システムを明確に分割することにより、これらの 2 つの要素を個別に開発および検証できるようになり、時間と労力を軽減できます。 -
AI エンジン グラフと 各 PL カーネルを個別にデバッグおよび検証した後で統合に進む。
この手法により、統合フェーズを迅速に完了できる可能性が高くなります。すべてのコンポーネントが正常であることがわかっていれば、統合に関する問題のデバッグははるかに容易になります。 -
標準のAMD プラットフォーム (vck190 など) を使用して、AI エンジン グラフと PL カーネルで構成される適合型サブシステムの統合と検証を実行した後で、カスタム プラットフォームをターゲットにする。

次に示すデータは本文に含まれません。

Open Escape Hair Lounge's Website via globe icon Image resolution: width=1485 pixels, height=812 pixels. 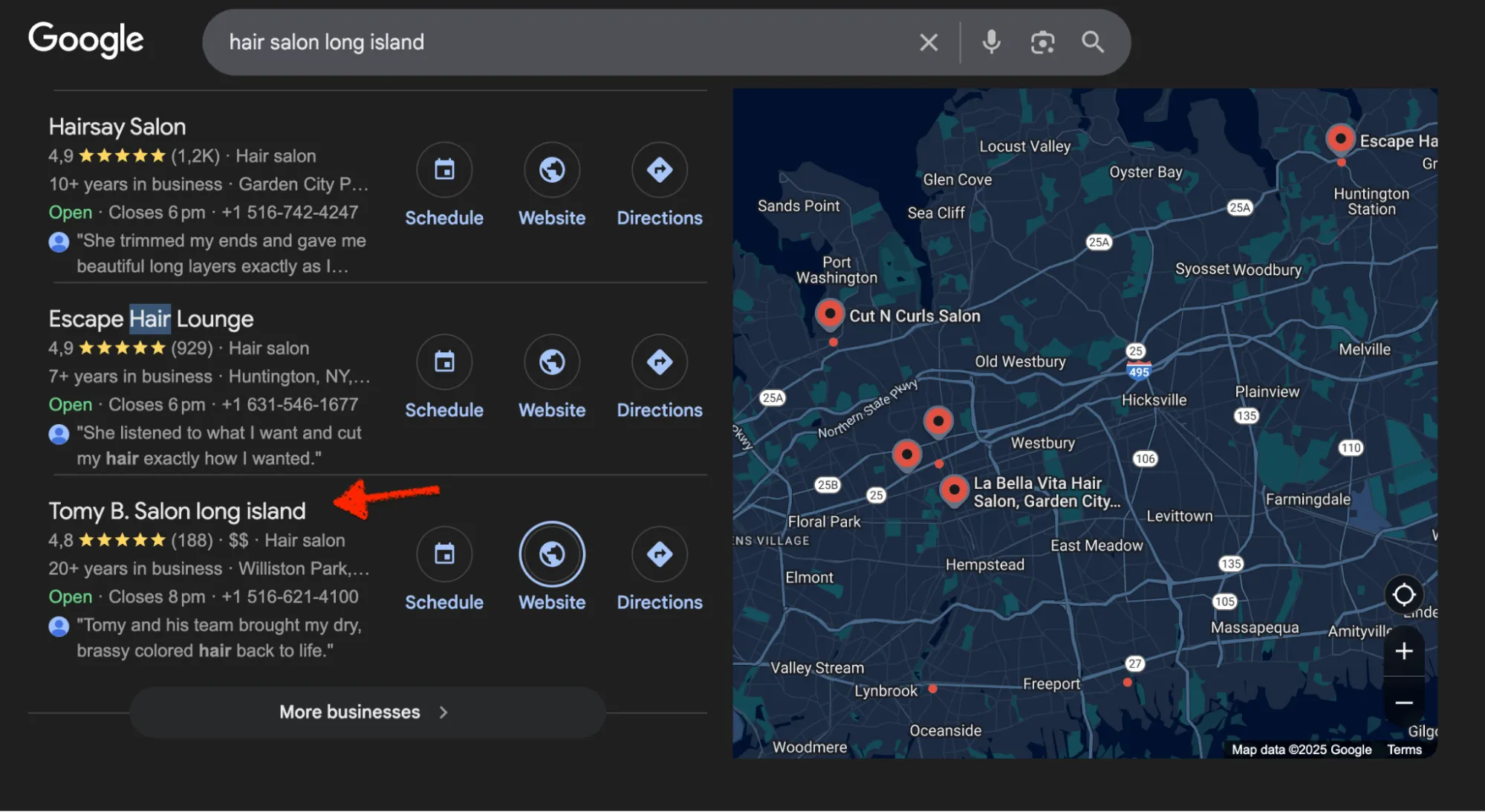click(x=551, y=362)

AMD プラットフォームは事前に検証されており、ハードウェア上でそのまま運用できます。標準のAMD プラットフォームを使用することで、AI エンジン グラフと PL カーネルの開発者は、カスタム プラットフォームの不確実性や複雑性に煩わされることなく、シミュレーションまたはハードウェア ボードを使って適応型サブシステムを検証できます。 -
フローの各段階で、パフォーマンス目標を満たしていることを確認する。
ハードウェア上でシステム全体を実行する段階では、個別のコンポーネントを切り離してシミュレーションしていた段階よりも性能を向上させることは難しくなります。したがって、デザイン フローのできるだけ早い段階で、性能上の問題がないかを徹底的にチェックし、デバッグしておくことが必要不可欠です。コンポーネント レベルでパフォーマンス目標を確実に満たすようにすることは、すべてのコンポーネント間の相互作用を含む複雑なシステムでそれを達成するよりもはるかに容易です。